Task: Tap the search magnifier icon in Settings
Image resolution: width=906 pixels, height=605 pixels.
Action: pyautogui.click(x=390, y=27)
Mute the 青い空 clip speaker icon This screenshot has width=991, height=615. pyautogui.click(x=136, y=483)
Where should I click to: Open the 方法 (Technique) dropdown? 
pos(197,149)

____________

EXERCISE GOAL: Copy out the lines above once more, with every character left unchanged.

RESPONSE TO THE EXERCISE:
Task: Tap the search magnifier icon in Settings
Image resolution: width=906 pixels, height=605 pixels.
Action: pyautogui.click(x=390, y=27)
Mute the 青い空 clip speaker icon This screenshot has width=991, height=615. pyautogui.click(x=136, y=483)
Where should I click to: Open the 方法 (Technique) dropdown? 
pos(197,149)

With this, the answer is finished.